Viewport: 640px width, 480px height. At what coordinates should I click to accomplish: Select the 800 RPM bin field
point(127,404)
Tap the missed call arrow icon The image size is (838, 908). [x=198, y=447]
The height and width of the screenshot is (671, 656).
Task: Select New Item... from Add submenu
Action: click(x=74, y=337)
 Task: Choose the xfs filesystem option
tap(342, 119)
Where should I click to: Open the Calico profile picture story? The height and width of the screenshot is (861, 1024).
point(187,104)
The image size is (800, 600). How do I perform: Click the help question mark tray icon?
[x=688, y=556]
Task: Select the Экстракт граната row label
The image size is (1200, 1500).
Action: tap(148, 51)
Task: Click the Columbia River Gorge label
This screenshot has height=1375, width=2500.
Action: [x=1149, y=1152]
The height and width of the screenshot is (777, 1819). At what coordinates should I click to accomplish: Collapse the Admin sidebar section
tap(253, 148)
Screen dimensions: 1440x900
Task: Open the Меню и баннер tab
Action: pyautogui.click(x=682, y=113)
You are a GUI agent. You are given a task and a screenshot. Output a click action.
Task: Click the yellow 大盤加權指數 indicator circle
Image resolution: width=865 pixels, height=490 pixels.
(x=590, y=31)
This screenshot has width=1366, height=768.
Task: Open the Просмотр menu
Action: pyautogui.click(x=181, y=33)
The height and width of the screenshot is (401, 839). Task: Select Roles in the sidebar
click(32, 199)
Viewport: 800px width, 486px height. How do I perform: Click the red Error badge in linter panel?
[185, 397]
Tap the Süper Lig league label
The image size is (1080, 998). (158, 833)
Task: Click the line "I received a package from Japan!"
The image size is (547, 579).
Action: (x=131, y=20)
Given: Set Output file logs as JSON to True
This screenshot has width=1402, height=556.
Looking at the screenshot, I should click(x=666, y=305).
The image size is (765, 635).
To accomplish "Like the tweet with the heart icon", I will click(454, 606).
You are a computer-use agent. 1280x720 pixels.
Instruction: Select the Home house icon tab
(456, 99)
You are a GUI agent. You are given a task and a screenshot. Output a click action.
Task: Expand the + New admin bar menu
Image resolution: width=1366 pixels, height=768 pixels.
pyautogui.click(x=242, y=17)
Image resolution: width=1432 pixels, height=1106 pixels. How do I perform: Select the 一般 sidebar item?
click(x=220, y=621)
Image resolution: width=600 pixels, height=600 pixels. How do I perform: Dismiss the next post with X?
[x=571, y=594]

■ AIM OF THE TASK: Type out the entire listing again, matching every line exactly.

■ YOUR SOLUTION:
Viewport: 640px width, 480px height. At what coordinates should I click to accomplish: Select the 800 RPM bin field
point(127,404)
Tap the missed call arrow icon The image size is (838, 908). [x=198, y=447]
The height and width of the screenshot is (671, 656).
Task: Select New Item... from Add submenu
Action: click(x=74, y=337)
 Task: Choose the xfs filesystem option
tap(342, 119)
Where should I click to: Open the Calico profile picture story? The height and width of the screenshot is (861, 1024).
point(187,104)
The image size is (800, 600). How do I perform: Click the help question mark tray icon?
[x=688, y=556]
Task: Select the Экстракт граната row label
The image size is (1200, 1500).
Action: tap(148, 51)
Task: Click the Columbia River Gorge label
This screenshot has height=1375, width=2500.
Action: [x=1149, y=1152]
The height and width of the screenshot is (777, 1819). At what coordinates should I click to accomplish: Collapse the Admin sidebar section
tap(253, 148)
Screen dimensions: 1440x900
Task: Open the Меню и баннер tab
Action: pyautogui.click(x=682, y=113)
You are a GUI agent. You are given a task and a screenshot. Output a click action.
Task: Click the yellow 大盤加權指數 indicator circle
Image resolution: width=865 pixels, height=490 pixels.
(x=590, y=31)
This screenshot has width=1366, height=768.
Task: Open the Просмотр menu
Action: pyautogui.click(x=181, y=33)
The height and width of the screenshot is (401, 839). Task: Select Roles in the sidebar
click(32, 199)
Viewport: 800px width, 486px height. How do I perform: Click the red Error badge in linter panel?
[185, 397]
Tap the Süper Lig league label
The image size is (1080, 998). (158, 833)
Task: Click the line "I received a package from Japan!"
The image size is (547, 579).
Action: (x=131, y=20)
Given: Set Output file logs as JSON to True
This screenshot has width=1402, height=556.
Looking at the screenshot, I should click(x=666, y=305).
The image size is (765, 635).
To accomplish "Like the tweet with the heart icon", I will click(454, 606).
You are a computer-use agent. 1280x720 pixels.
Instruction: Select the Home house icon tab
(456, 99)
You are a GUI agent. You are given a task and a screenshot. Output a click action.
Task: Expand the + New admin bar menu
Image resolution: width=1366 pixels, height=768 pixels.
pyautogui.click(x=242, y=17)
Image resolution: width=1432 pixels, height=1106 pixels. How do I perform: Select the 一般 sidebar item?
click(x=220, y=621)
Image resolution: width=600 pixels, height=600 pixels. How do I perform: Dismiss the next post with X?
[x=571, y=594]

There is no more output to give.